Write out every record below exactly as it appears.

_Task input_
____

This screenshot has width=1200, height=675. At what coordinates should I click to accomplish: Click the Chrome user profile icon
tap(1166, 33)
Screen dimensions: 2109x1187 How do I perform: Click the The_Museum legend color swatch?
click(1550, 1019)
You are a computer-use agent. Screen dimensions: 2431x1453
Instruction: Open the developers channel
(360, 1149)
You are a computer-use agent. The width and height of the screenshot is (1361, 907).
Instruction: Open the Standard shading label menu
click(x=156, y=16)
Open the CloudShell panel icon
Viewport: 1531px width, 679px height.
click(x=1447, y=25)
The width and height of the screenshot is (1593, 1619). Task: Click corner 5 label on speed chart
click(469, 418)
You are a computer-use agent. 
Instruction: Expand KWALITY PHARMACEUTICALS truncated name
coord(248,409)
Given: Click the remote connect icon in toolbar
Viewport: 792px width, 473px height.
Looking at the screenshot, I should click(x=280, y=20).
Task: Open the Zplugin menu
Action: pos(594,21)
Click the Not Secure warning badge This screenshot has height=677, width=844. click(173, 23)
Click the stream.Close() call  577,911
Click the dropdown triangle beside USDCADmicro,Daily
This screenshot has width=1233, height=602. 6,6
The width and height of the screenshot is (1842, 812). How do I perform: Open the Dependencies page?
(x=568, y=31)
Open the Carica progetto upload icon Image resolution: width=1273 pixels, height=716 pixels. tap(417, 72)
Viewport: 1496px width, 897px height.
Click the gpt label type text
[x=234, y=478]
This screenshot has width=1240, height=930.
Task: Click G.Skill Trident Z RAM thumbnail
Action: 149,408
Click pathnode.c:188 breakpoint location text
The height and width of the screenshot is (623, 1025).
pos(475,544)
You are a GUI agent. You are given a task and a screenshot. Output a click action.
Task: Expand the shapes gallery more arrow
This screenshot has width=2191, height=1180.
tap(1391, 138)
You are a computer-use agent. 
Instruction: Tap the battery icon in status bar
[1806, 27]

____

_Solution for this task_
This screenshot has width=1200, height=675. At what coordinates should I click to accomplish: Click the Chrome user profile icon
tap(1166, 33)
Screen dimensions: 2109x1187 How do I perform: Click the The_Museum legend color swatch?
click(1550, 1019)
You are a computer-use agent. Screen dimensions: 2431x1453
Instruction: Open the developers channel
(360, 1149)
You are a computer-use agent. The width and height of the screenshot is (1361, 907).
Instruction: Open the Standard shading label menu
click(x=156, y=16)
Open the CloudShell panel icon
Viewport: 1531px width, 679px height.
click(x=1447, y=25)
The width and height of the screenshot is (1593, 1619). Task: Click corner 5 label on speed chart
click(469, 418)
You are a computer-use agent. 
Instruction: Expand KWALITY PHARMACEUTICALS truncated name
coord(248,409)
Given: Click the remote connect icon in toolbar
Viewport: 792px width, 473px height.
Looking at the screenshot, I should click(x=280, y=20).
Task: Open the Zplugin menu
Action: pos(594,21)
Click the Not Secure warning badge This screenshot has height=677, width=844. click(173, 23)
Click the stream.Close() call  577,911
Click the dropdown triangle beside USDCADmicro,Daily
This screenshot has width=1233, height=602. 6,6
The width and height of the screenshot is (1842, 812). How do I perform: Open the Dependencies page?
(x=568, y=31)
Open the Carica progetto upload icon Image resolution: width=1273 pixels, height=716 pixels. tap(417, 72)
Viewport: 1496px width, 897px height.
Click the gpt label type text
[x=234, y=478]
This screenshot has width=1240, height=930.
Task: Click G.Skill Trident Z RAM thumbnail
Action: 149,408
Click pathnode.c:188 breakpoint location text
The height and width of the screenshot is (623, 1025).
pos(475,544)
You are a GUI agent. You are given a task and a screenshot. Output a click action.
Task: Expand the shapes gallery more arrow
This screenshot has width=2191, height=1180.
tap(1391, 138)
You are a computer-use agent. 
Instruction: Tap the battery icon in status bar
[1806, 27]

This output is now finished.